There are, however, two other grounds of complaint against

Schleusner's massy tomes, which, we think, tend to render them unsafe guides for the more inexperienced student of the Greek Testament, though the more advanced student may still consult them with advantage. The first is, that he has not kept pace with the spirit of the age, in regard to the philology of the Greek language. During the thirtyfive years which have elapsed since the publication of his first edition, greater progress has been made in this department, than perhaps in any other equal portion of time since the revival of learning; yet, of the results of this progress, not a single trace is to be seen in the pages of Schleusner. The other ground of complaint is more serious, and it is this that, deriving his materials from very numerous authors, especially German critics, Schleusner has fallen into that heterodox interpretation, the evils of which, in Germany, were last year so ably exposed by Mr. Rose, in his discourses before the University of Cambridge.

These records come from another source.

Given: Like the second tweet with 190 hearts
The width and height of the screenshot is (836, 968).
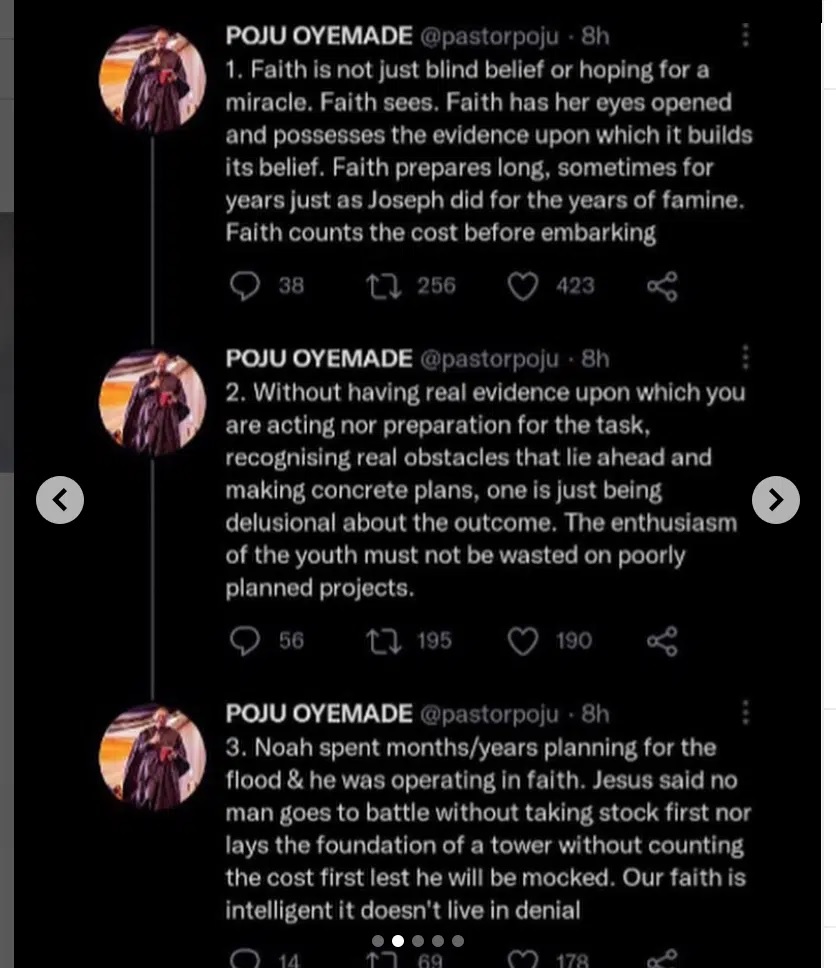Looking at the screenshot, I should coord(523,641).
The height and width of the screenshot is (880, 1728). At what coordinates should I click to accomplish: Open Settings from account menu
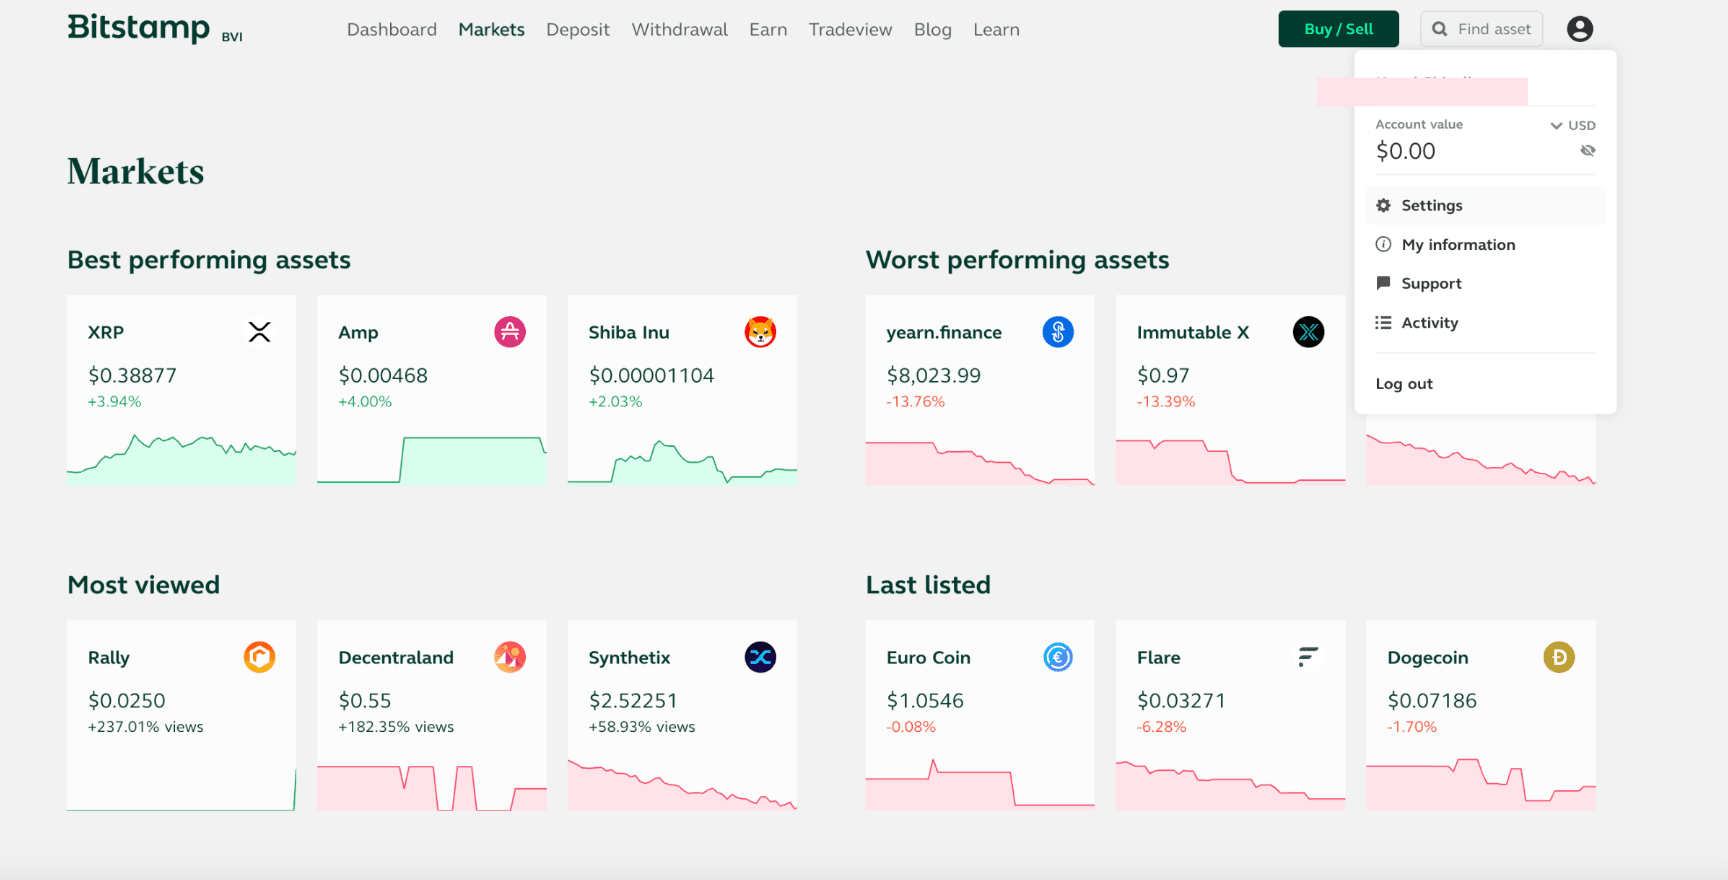pos(1431,205)
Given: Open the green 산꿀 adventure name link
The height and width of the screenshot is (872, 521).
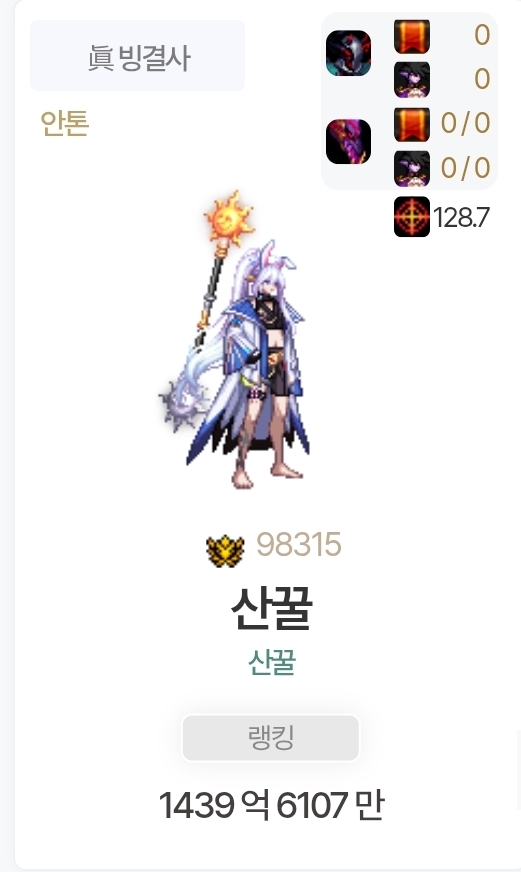Looking at the screenshot, I should (272, 662).
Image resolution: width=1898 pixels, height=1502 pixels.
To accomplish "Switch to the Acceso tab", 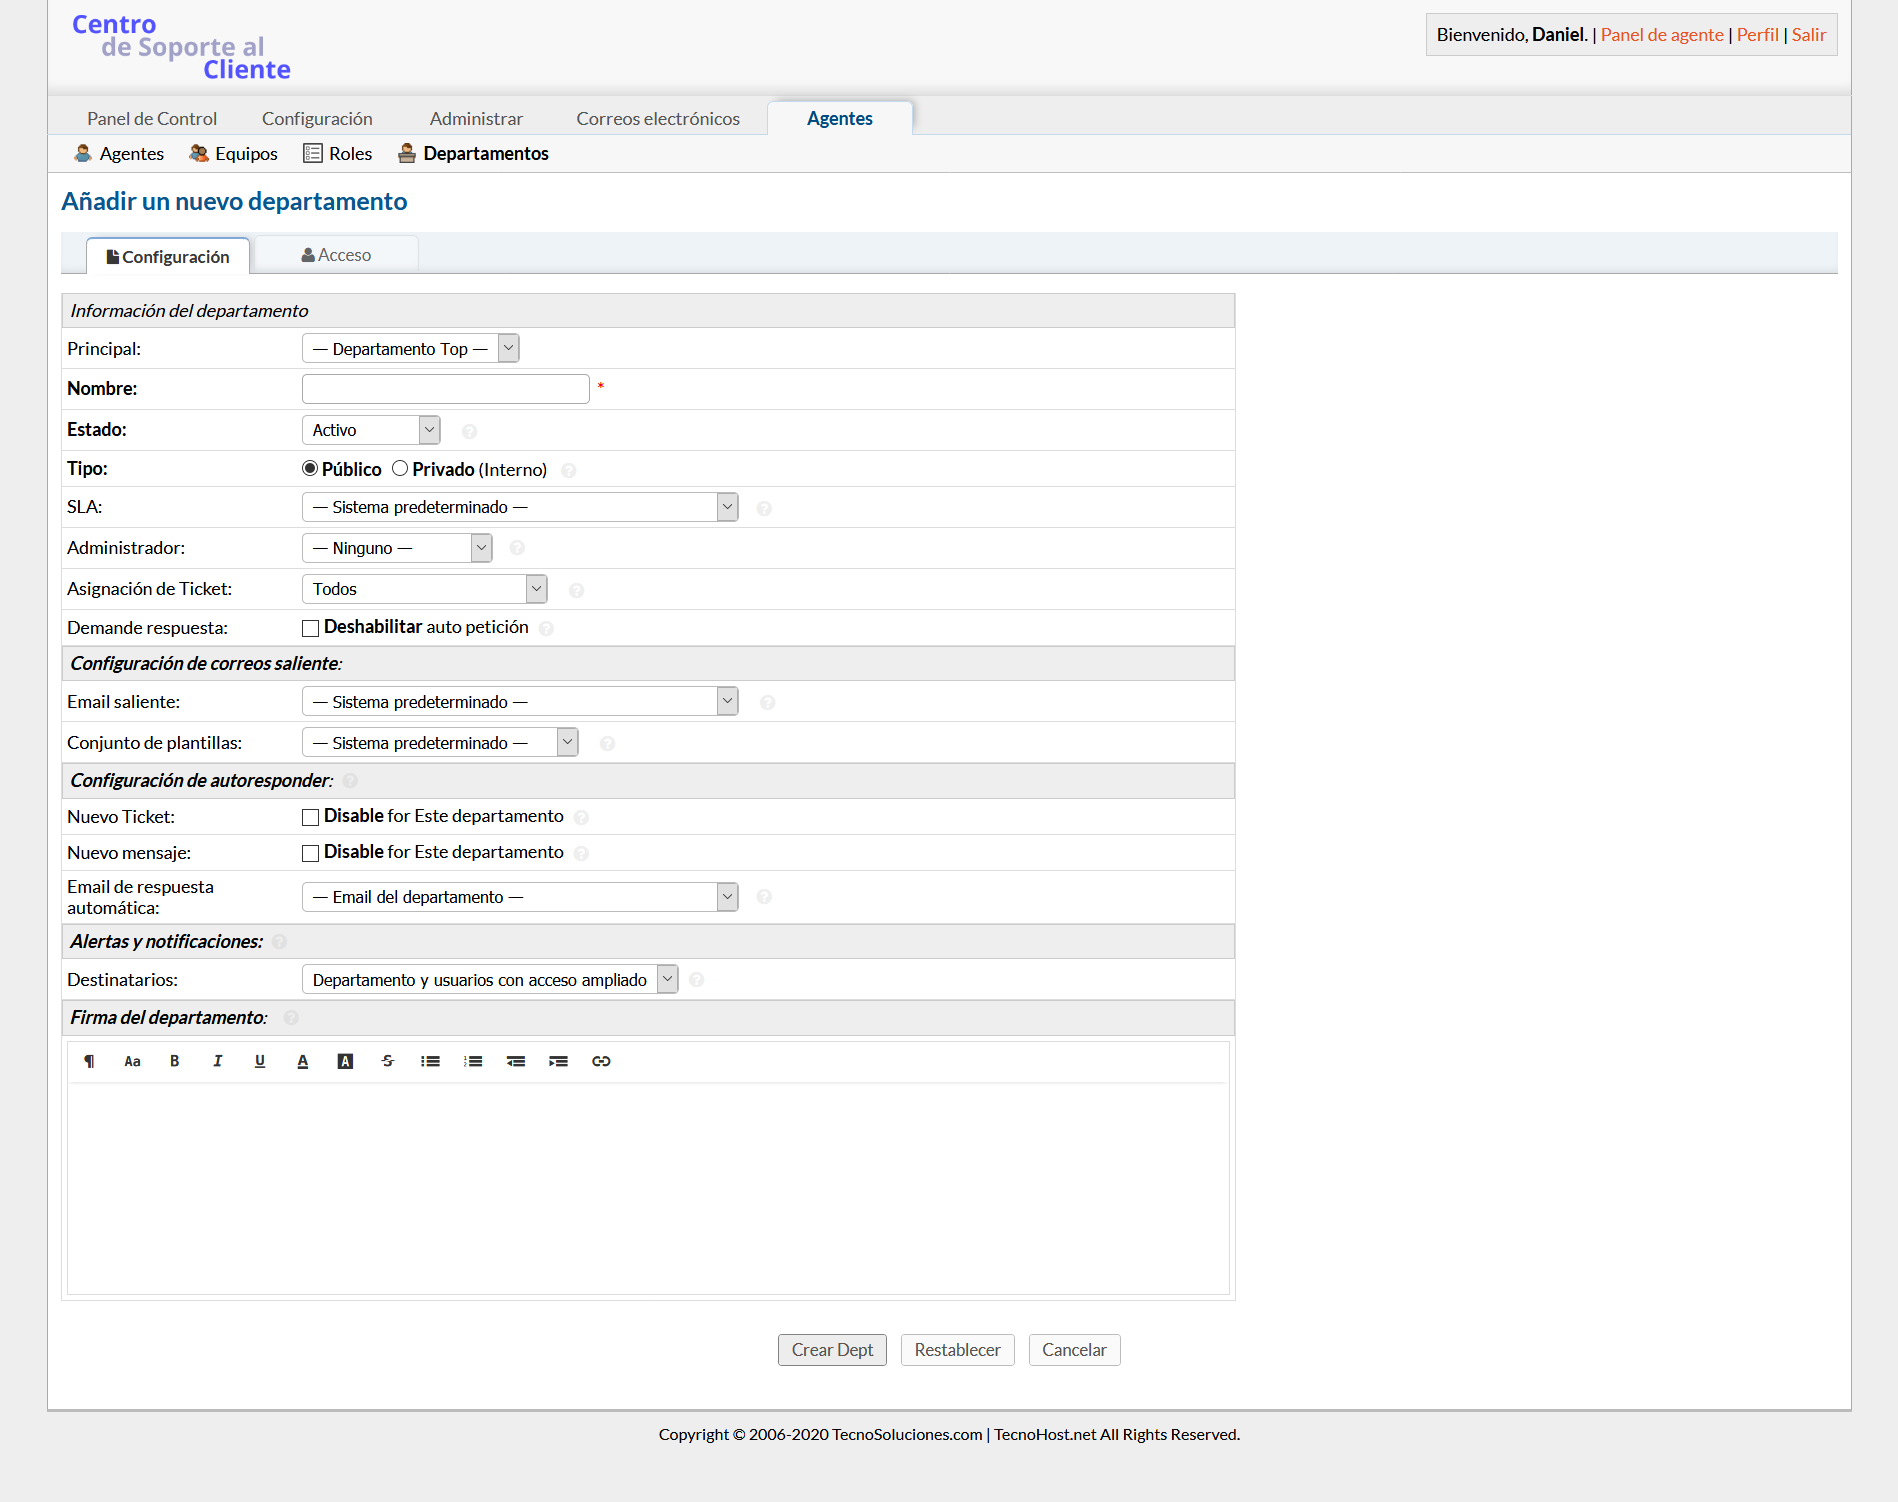I will click(x=336, y=255).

From these defects, the "Clavis Philologica Novi Testamenti" of WAHL (which appeared at Leipsic in 1822, in 2 vols. 8vo.), professes to be free. In his Preface, he states it to be his object to place in the hands of theological students a manual, which, without being cumbersome, should yet contain the results of the latest and highest efforts in respect to both the philology and interpretation of the New Testament; and at the same time be free from that excess of philological speculation and lax interpretation, for which so many German biblical critics are unhappily distinguished. The following is an outline of Wahl's plan:

In defining words, those significations are placed first, which accord with Greek usage, and these are illustrated by references to the writers who lived after the age of Alexander: and if they accord likewise with the more ancient Greek, references are also made principally to Xenophon, though often to Thucydides and other writers. Then follow those significations which depart from Greek usage, and which are either to be illustrated from the Septuagint, as compared with the Hebrew, or which depend solely on the usus loquendi of the New Testament writers. The arrangement of the primitive and derivative significations of the words is such, as to present (as far as possible) to the student's eye, the regular gradations by which the latter have sometimes apparently deviated so widely from the former. A sufficient number of examples is adduced in support of each definition, while the more difficult passages are every where fully illustrated and happily explained. We have been particularly struck with the dissertation (for such in fact it is) on the use of the Greek article, under the word ó, n, ro, and with the concise but comprehensive geographical and historical notices, which occur in the course of the work.

It now remains, that we briefly state the manner in which Mr.